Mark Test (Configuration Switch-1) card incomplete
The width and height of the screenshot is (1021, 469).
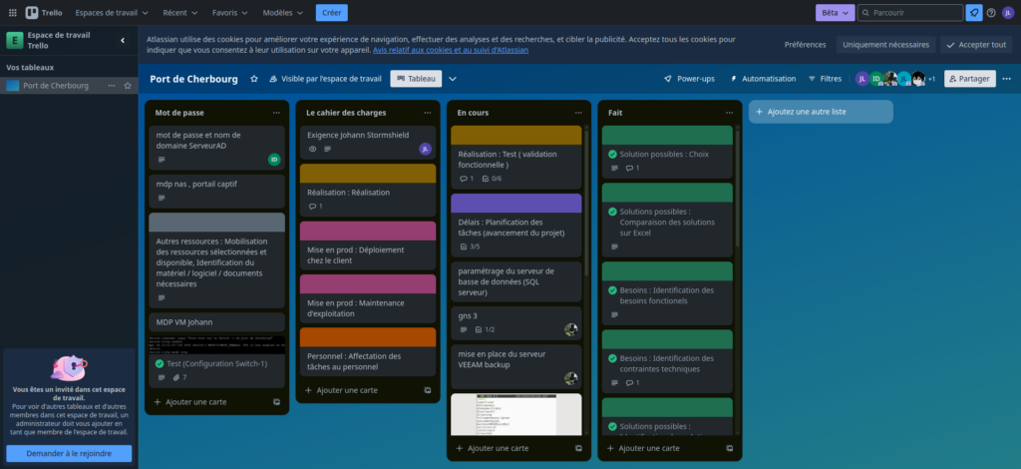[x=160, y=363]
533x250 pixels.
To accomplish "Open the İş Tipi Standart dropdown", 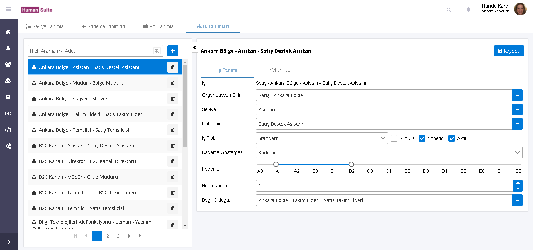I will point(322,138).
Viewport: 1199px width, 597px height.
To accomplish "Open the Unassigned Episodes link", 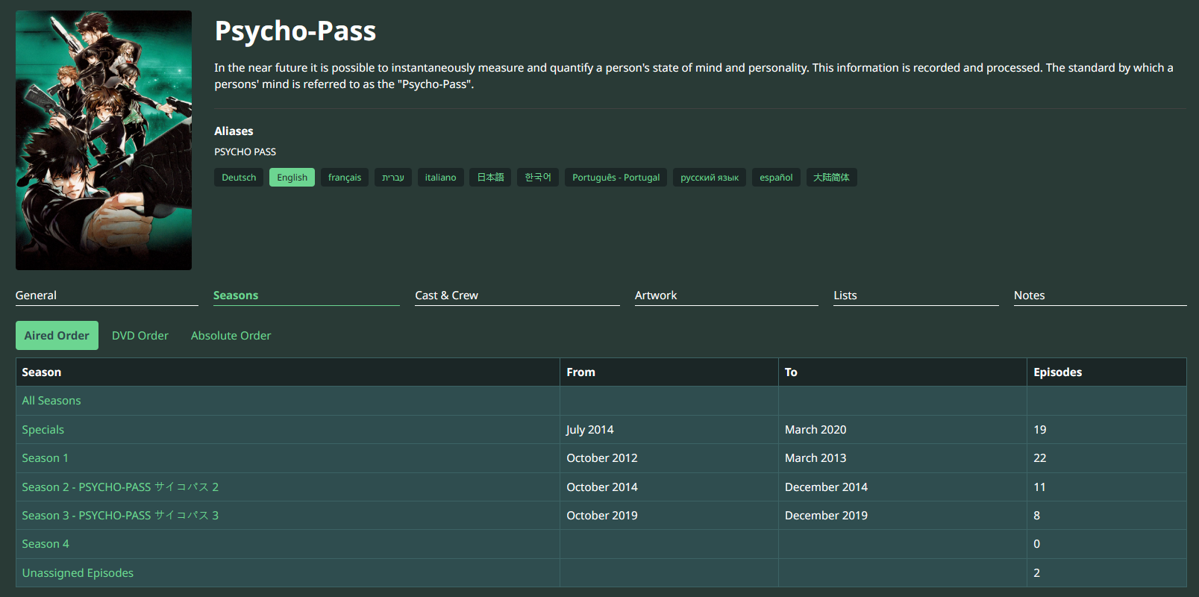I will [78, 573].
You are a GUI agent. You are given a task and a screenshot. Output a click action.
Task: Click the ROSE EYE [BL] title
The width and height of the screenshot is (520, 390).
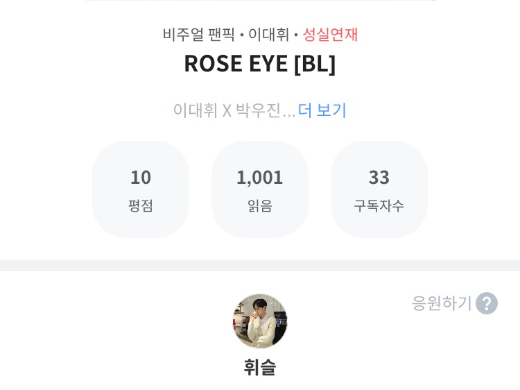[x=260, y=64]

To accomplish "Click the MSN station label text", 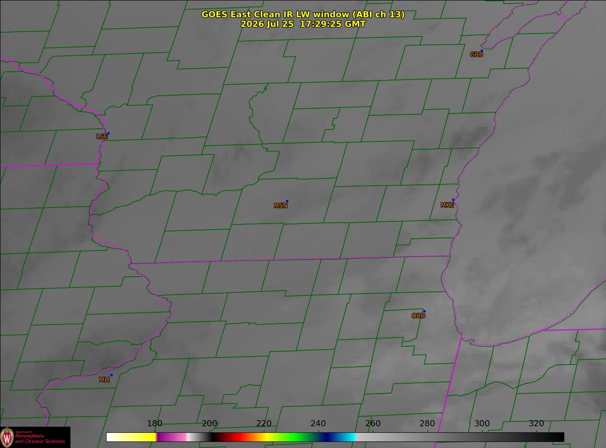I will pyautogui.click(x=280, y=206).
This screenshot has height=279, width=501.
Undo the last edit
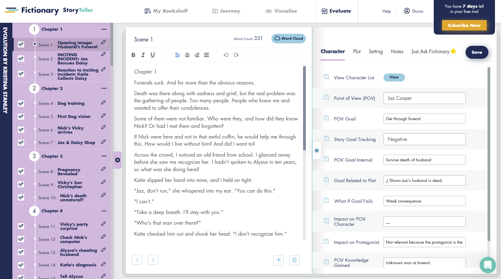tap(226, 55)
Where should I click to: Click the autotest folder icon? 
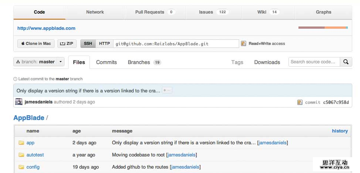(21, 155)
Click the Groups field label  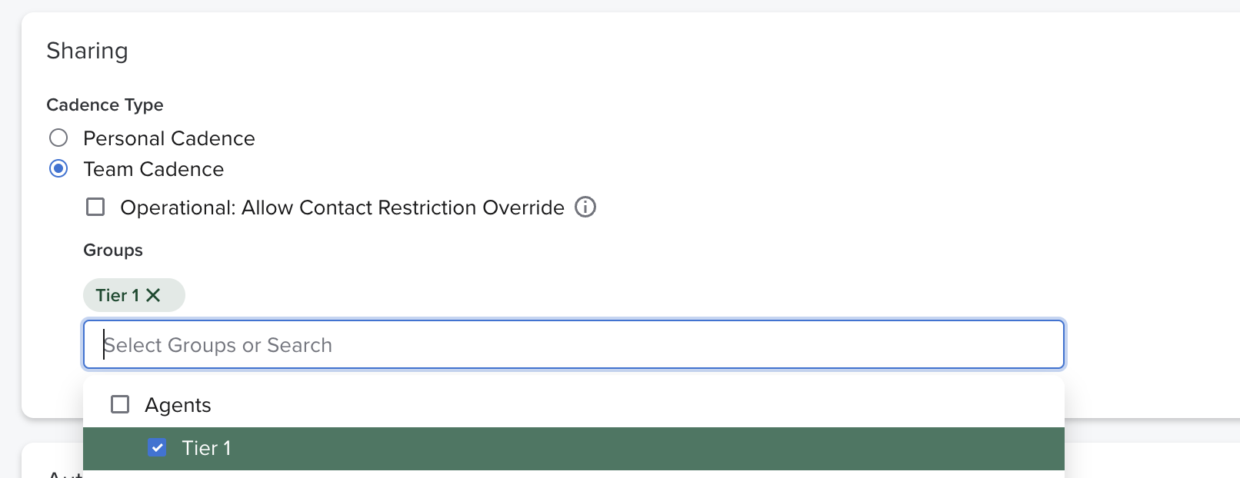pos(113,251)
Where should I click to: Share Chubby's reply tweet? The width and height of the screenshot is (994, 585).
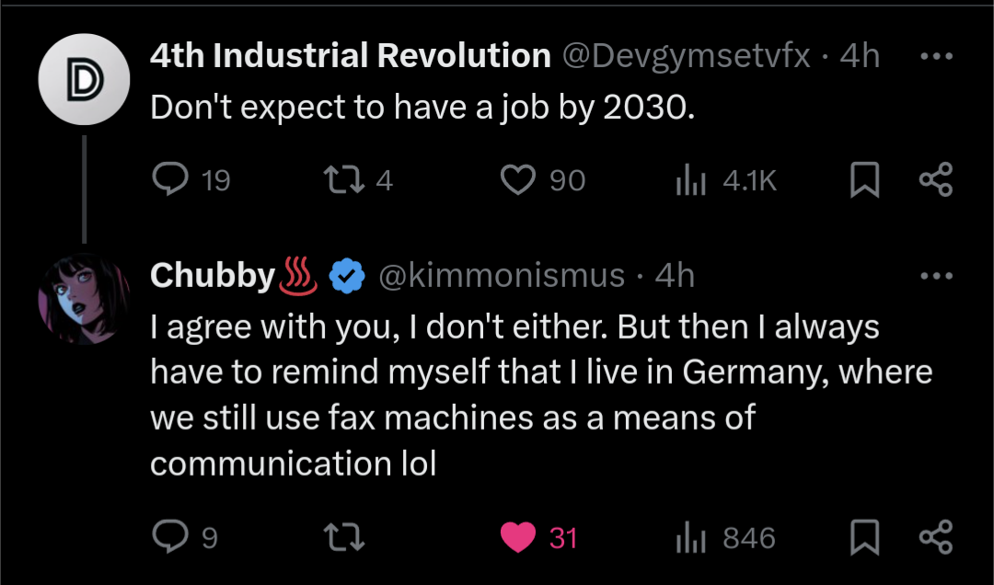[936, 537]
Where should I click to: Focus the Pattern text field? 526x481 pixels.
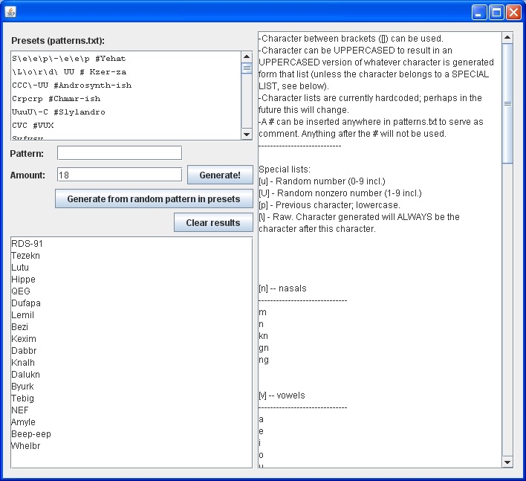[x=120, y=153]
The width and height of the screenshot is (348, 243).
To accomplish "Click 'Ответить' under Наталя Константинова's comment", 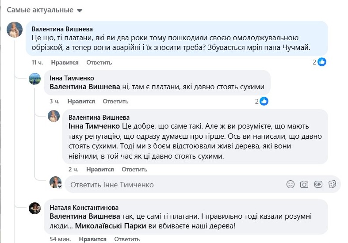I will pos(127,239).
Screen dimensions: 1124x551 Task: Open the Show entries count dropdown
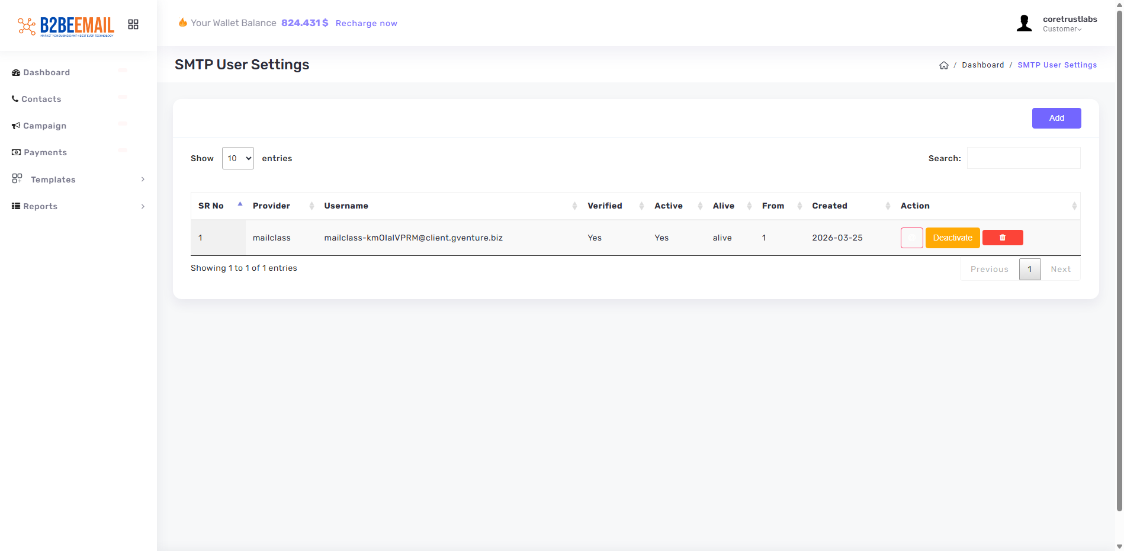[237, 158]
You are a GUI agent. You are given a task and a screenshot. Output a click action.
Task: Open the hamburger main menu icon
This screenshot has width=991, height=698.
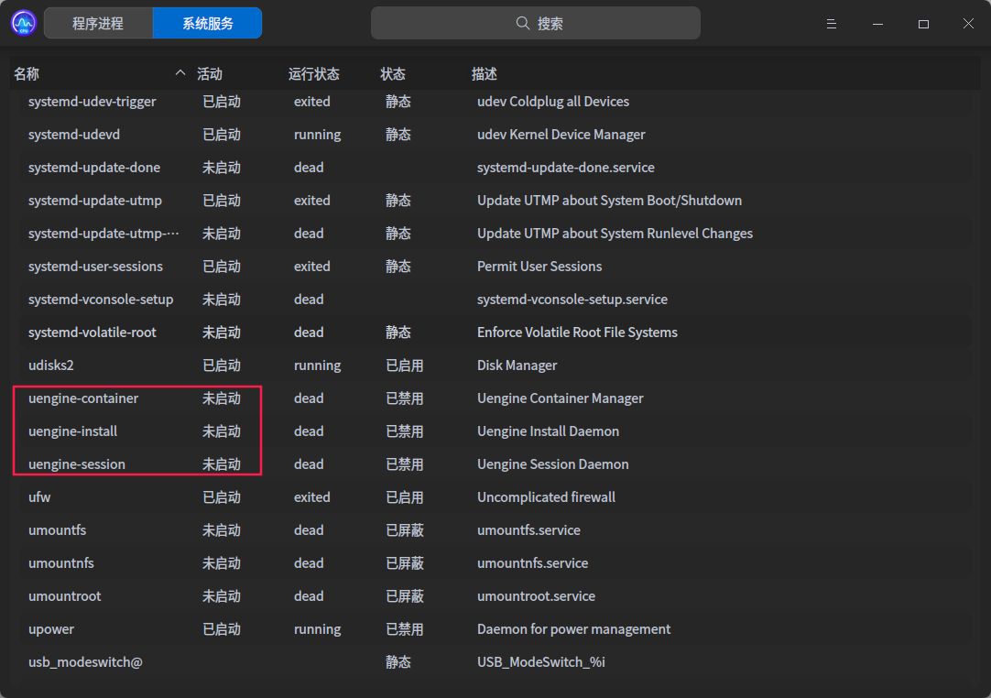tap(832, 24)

= = = =

TASK OBJECTIVE -> Count the lines in the material above that contain the word "This", and give only that number.

TASK RESPONSE -> 2